# Safety Wire



## John-in-Ga (Sep 22, 2003)

Thought some of you might enjoy seeing this. In doing disassembly to repair transmission on my 51 B John Deere, I found this example of safety wire on the bolts heads holding the crank shaft main bearing housing right side. Guess the last shade tree owner who had these bolts off couldn't remember the correct size wire. It should be the size that can be seen on the cam shaft quill. The correct size is 16 gauge. 


Safety Wire

:cpu:


----------



## jodyand (Sep 16, 2003)

Definitely not the right wire as thin as it is the vibration would more then likely break it.:furious: 
Jody


----------



## jbetts13 (Dec 28, 2003)

:truth: :truth: :truth: it was not me


----------



## Chipmaker (Sep 16, 2003)

Looks like someone needs a lesson in saftey wire applications.

I wish I had a dollar for every safety wire I attached in all those years as an aircraft mech. 

Personally I would not use the single strand continous loop method, even if the book shows it done that way. All it takes is for the wire to break, and all the fasteners security is jeopardized. Even that saftey on the upper right should be done with the double twist method.. The pulling tension of the wire should go up and over the bolt head, and it will provide better tension and reliability. Take the wire over the bolt head and twist the wire CW making 6 to 8 twists per inch, go into the next bolt head in the hole that makes the greatest angle, twist again but this time CCW and continue on to the next fastener, this time tewisting CW. When finishing up the pigtail twist until the wires just start to get snug, and then using wrist action, go in a circle without twisting, sort of like flipping your wrist. This will draw up the wire very snug into the fastener. Cut the pigtail about 5/8" or 3 to 5 twists long, and double it over and tuck out of the way. When applying safety wire you ned to keep from nicking or kinking the wire, as this makes it prone to breaking.

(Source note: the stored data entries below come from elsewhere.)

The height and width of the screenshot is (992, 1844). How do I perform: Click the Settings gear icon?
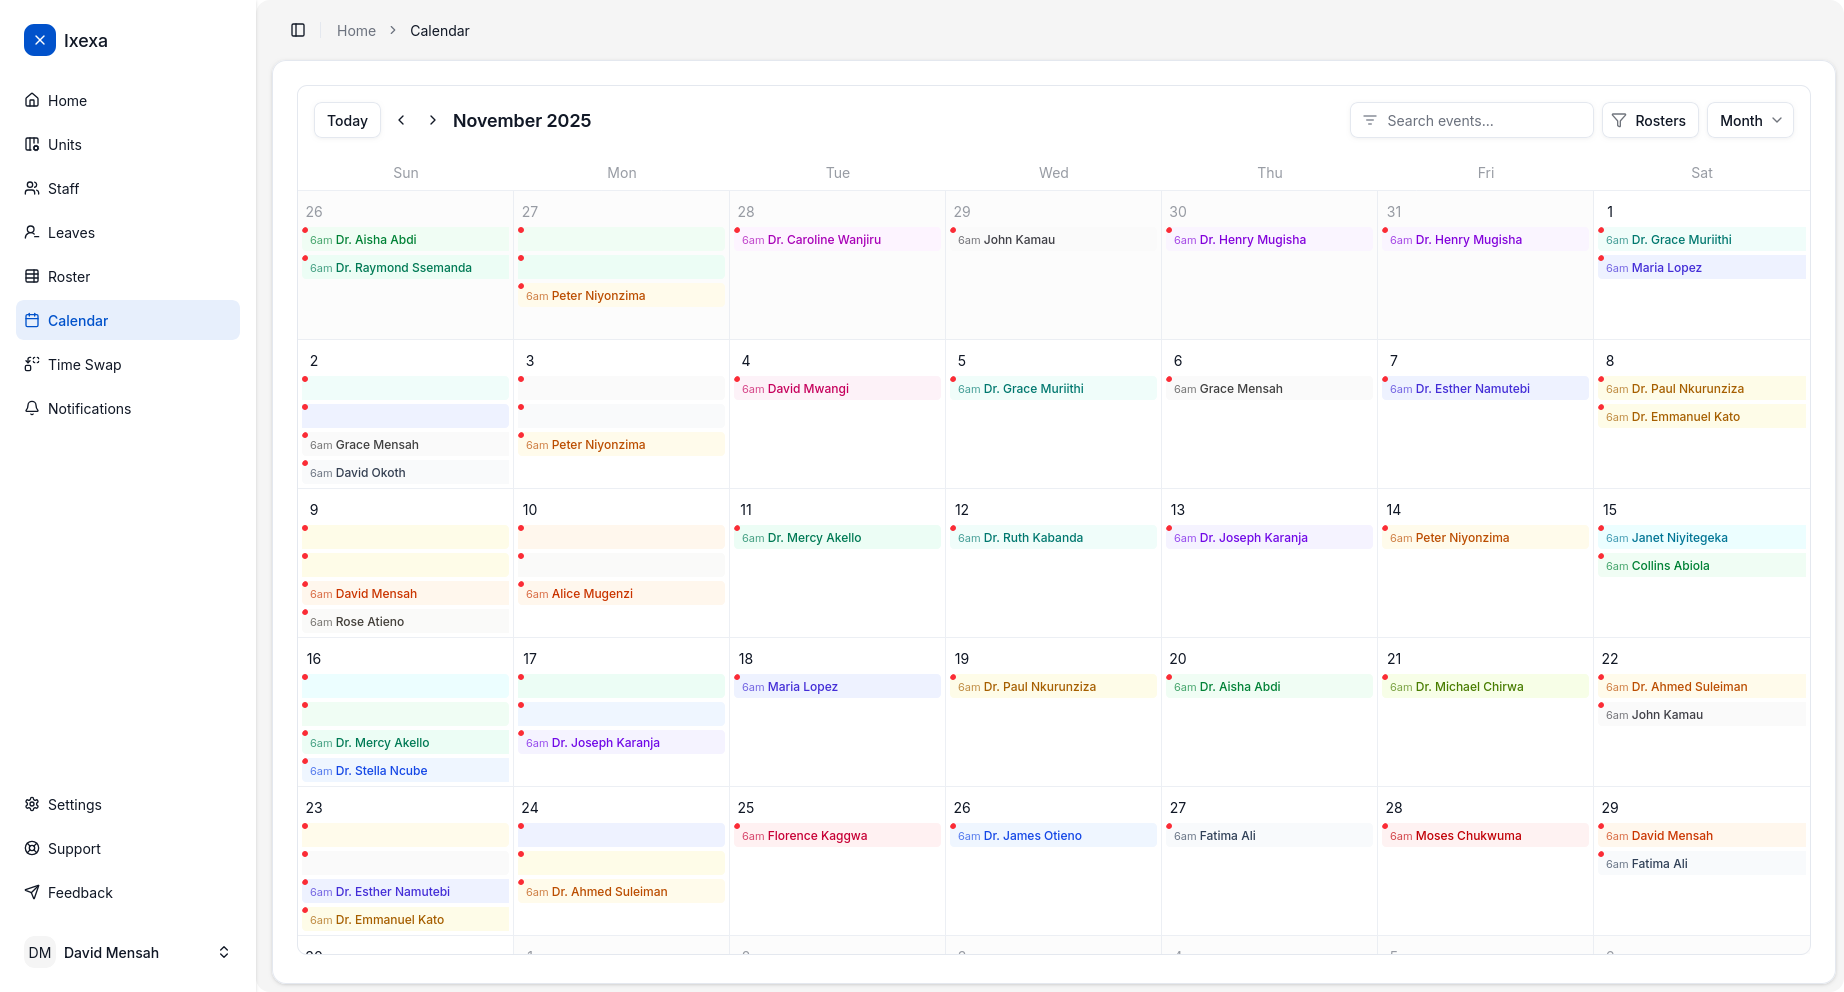click(x=32, y=805)
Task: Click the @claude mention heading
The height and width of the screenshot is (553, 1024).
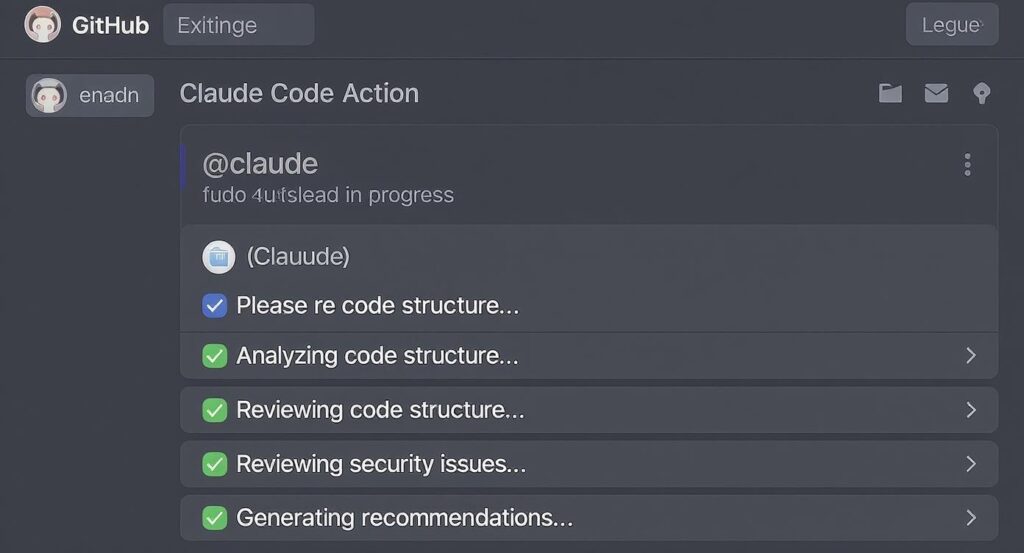Action: tap(260, 164)
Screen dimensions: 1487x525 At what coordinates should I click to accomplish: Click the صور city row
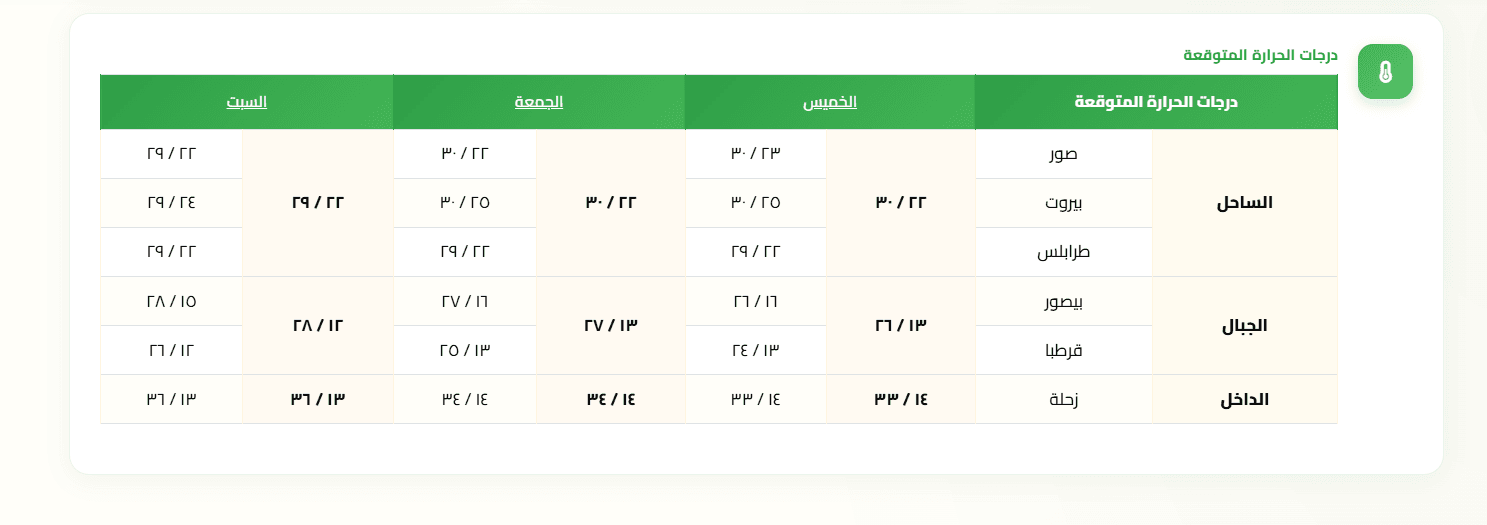pos(1064,154)
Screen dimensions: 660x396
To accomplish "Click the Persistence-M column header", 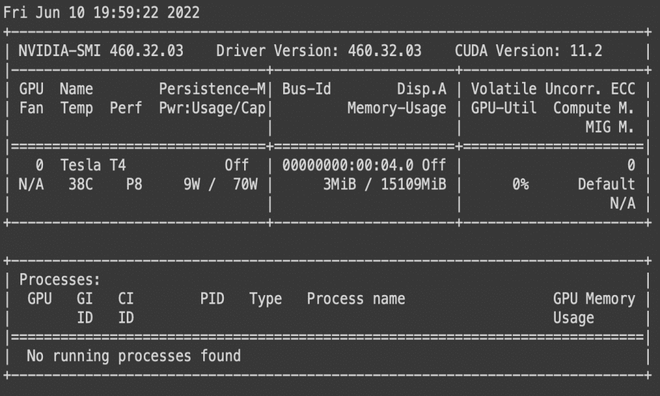I will (213, 89).
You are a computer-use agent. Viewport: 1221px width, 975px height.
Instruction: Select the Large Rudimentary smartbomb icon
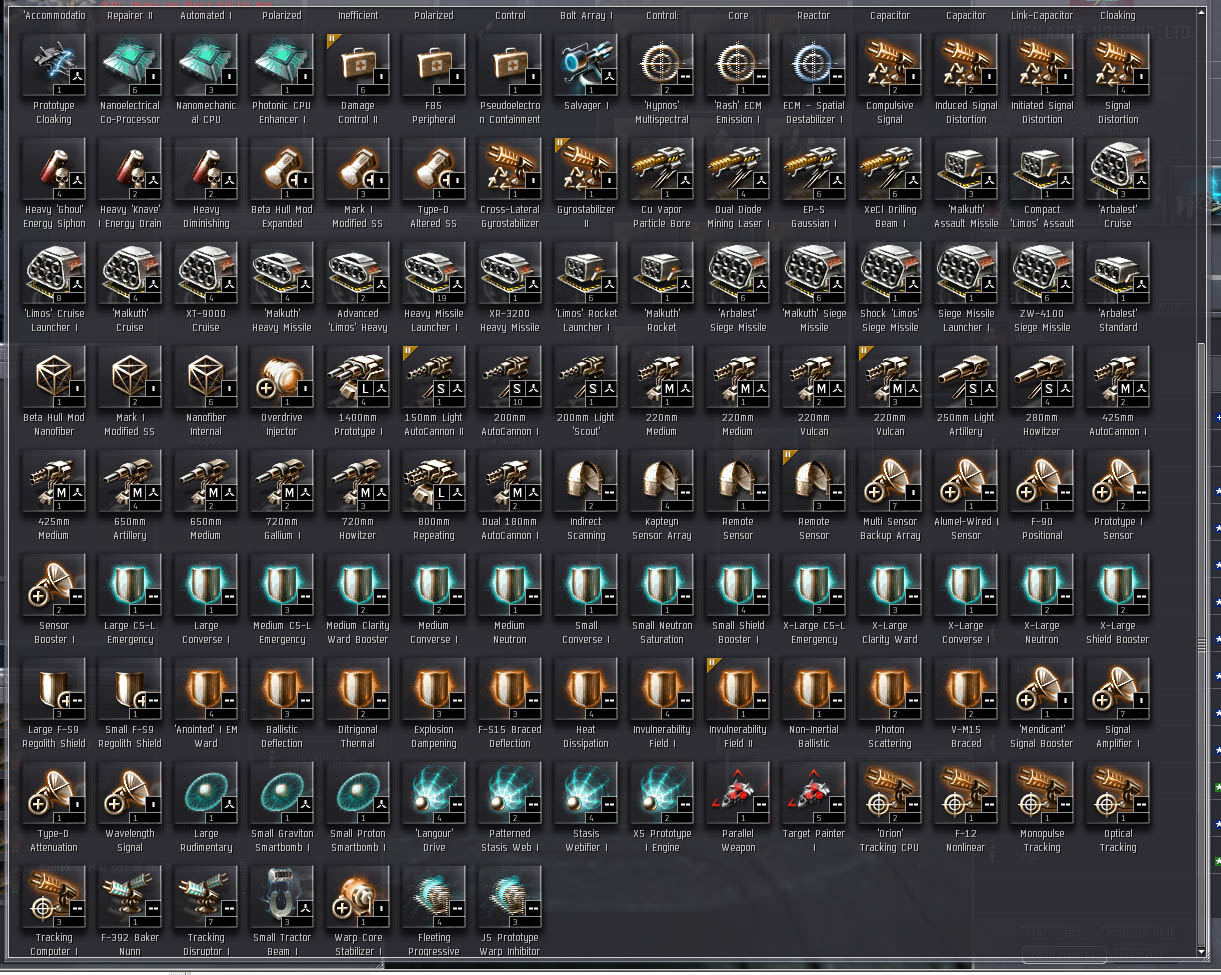point(206,794)
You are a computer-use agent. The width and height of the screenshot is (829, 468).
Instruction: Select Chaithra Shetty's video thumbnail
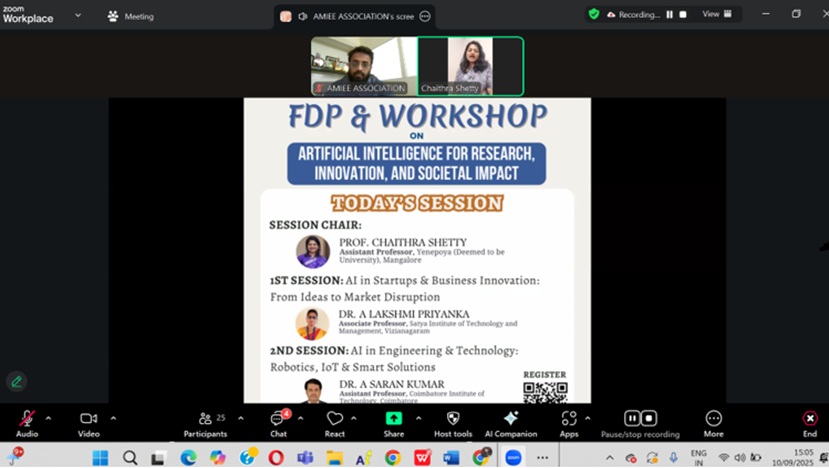coord(470,66)
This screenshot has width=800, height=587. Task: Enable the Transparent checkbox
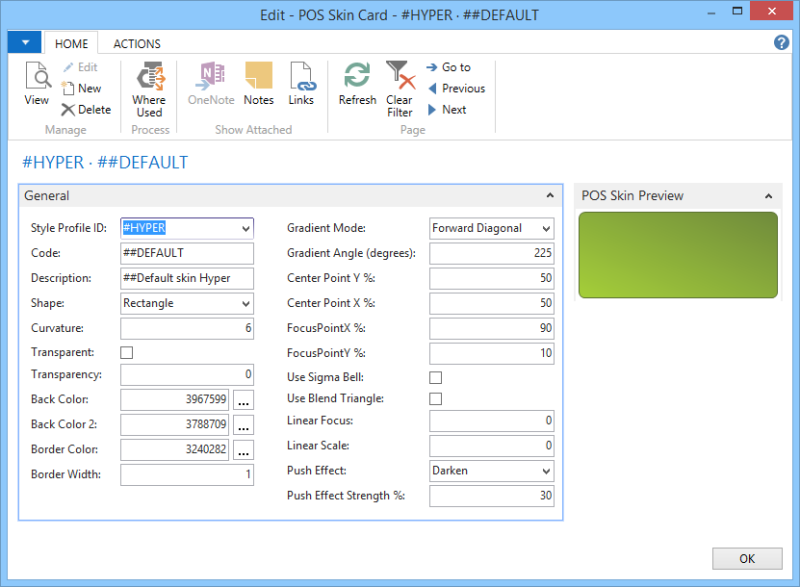coord(127,353)
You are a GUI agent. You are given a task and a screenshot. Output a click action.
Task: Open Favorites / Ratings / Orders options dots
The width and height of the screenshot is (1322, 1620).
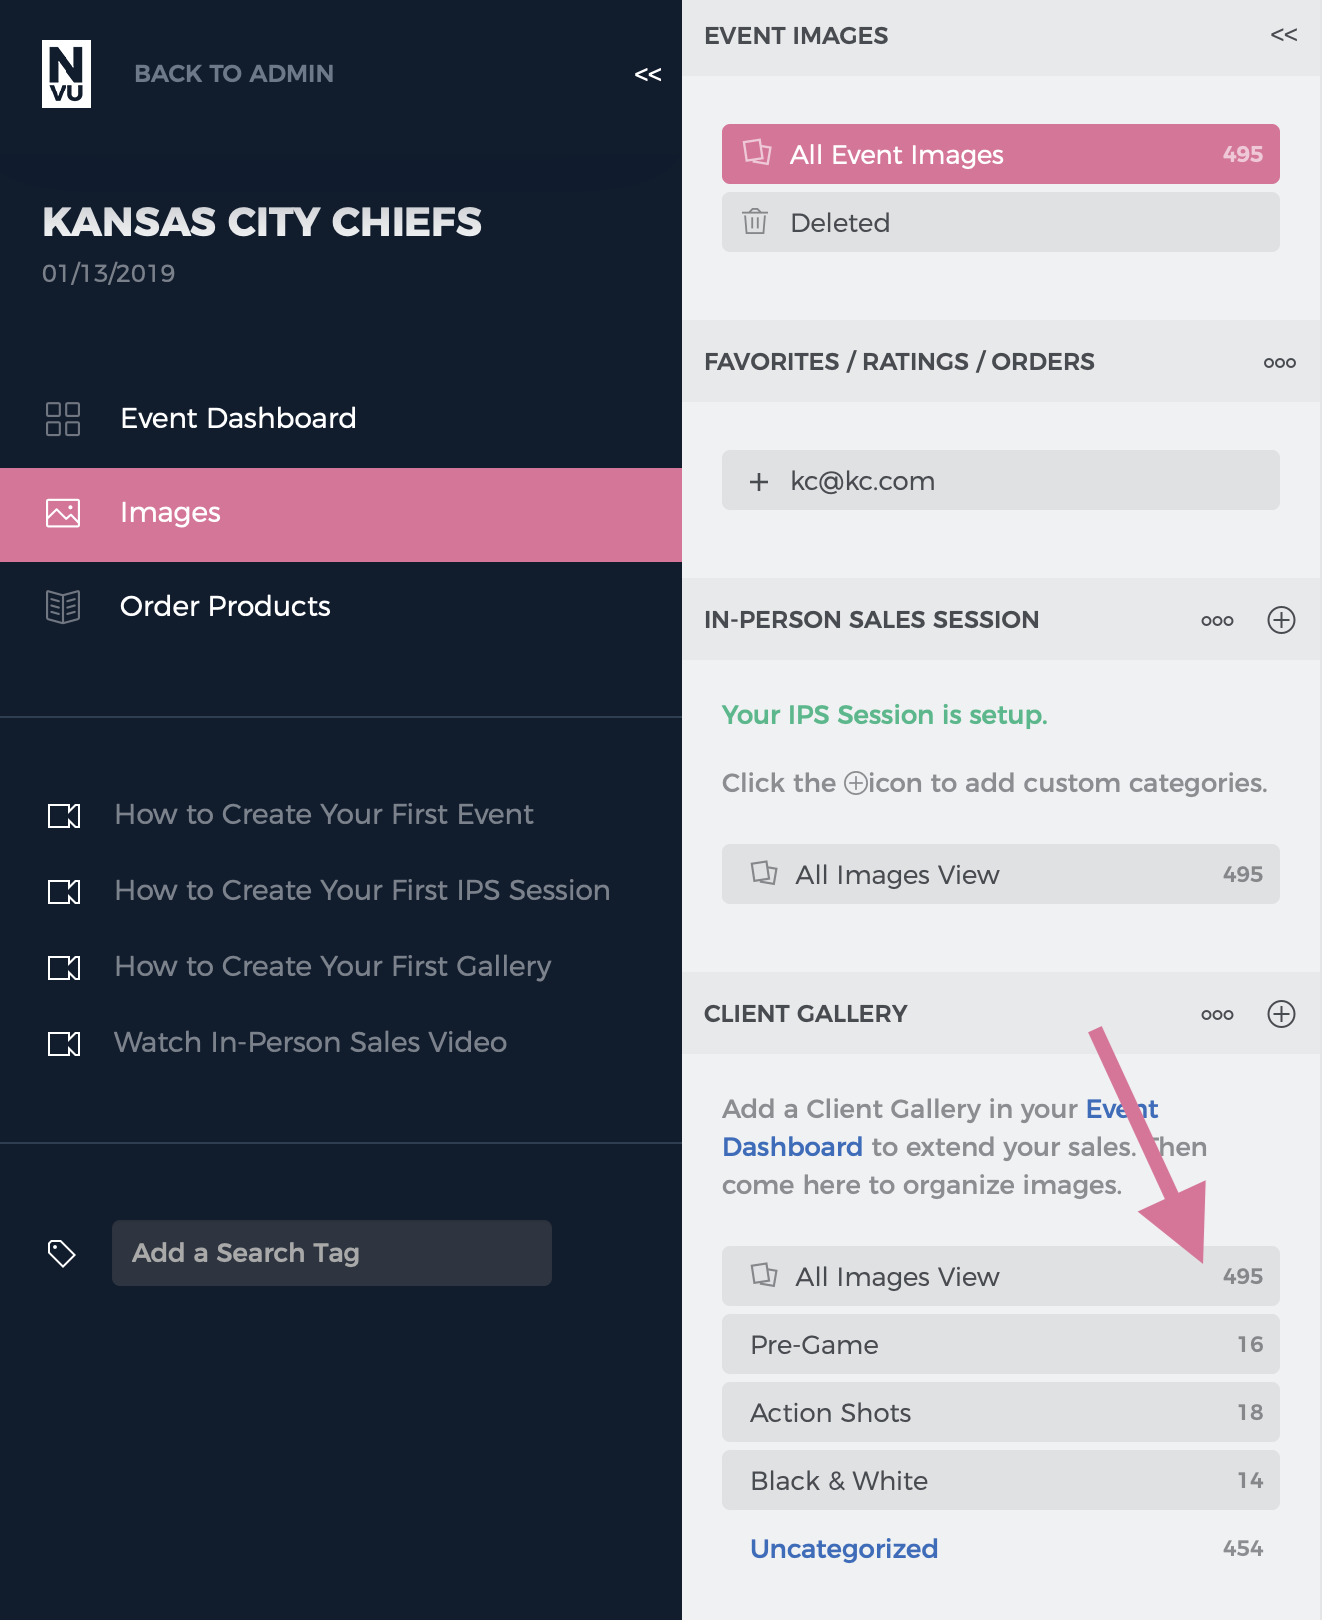(x=1280, y=362)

A wire twisted as that one in the upper right, with it being single strand and twisted between fasteners IMHO is just a matter of time until it breaks as its impossible to keep it taught that way.

See attached file for example of proper saftey wire application.


----------



## Live Oak (Dec 22, 2003)

None of those safeties are any good but you would think the guy would have at least pulled them something resembling tight. army :nerd: :argh:


----------



## Argee (Sep 17, 2003)

I look at it a little different. It was probably the only wire available to him at the time of repair. You have to give him credit for putting some kind of wire back on it.


----------



## farmallmaniac (Feb 16, 2004)

what IS this safety wire all about?


----------



## Argee (Sep 17, 2003)

If the bolts work loose it is there to ensure they won't turn all the way out. They will stay in place doing their intended job.


----------



## Live Oak (Dec 22, 2003)

Argee, if the safety is not tight, the bolt can work back and forth and eventually break. I have spent many years preflighting aircraft coming out of rebuilt. Sometimes a safety installed backwards can allow the flight contol rod to change enough to cause a problem in flight. They must be tight and wrapped by the book. Even on a tractor.


----------



## Chipmaker (Sep 16, 2003)

Safety wire to aircraft and race cars is like lock washers to most everything else. I have never seeen a lock washer used on aircraft at least not the typical split or serrated or toothed types. They all use self locking nuts or safety wire. Safety wire is applied correctly always maintains just a slight bit of tension on a fastener and prevents or at least helps in preventing it from loosing its torque setting. If it does loose its torque setting, the wire usually will still hold the fastener in its relative position and prevent it from falling out.........


I had an old Famall 200 with a home brew 3 point on it. After a bit of bush hogging and mowing and box scraper use it was not uncommon for the bolts that held the girdle on the final drive to get loose. Lock washers made no difference. Pulled all those bolts drilled the heads, reinstalled the bolts and installed .041" stainless safety wire and they never got loose again.


----------



## bigl22 (Sep 16, 2003)

chipmaker. hasn't the use of safetywiring in military airframes[ or commercial for that matter ] been superceded in the last 34 years by using miltary grade loctite? wiring weighs a lot in bulk applications--


----------



## Live Oak (Dec 22, 2003)

Although locktite is used in some applications a wire safety, cotter key, lock tab, or some type of mechanical locking device is required is required. To speed the process up, safety guns are used in many applications that crimp a farrel end on the safety wire cable material instead of the wrap.


----------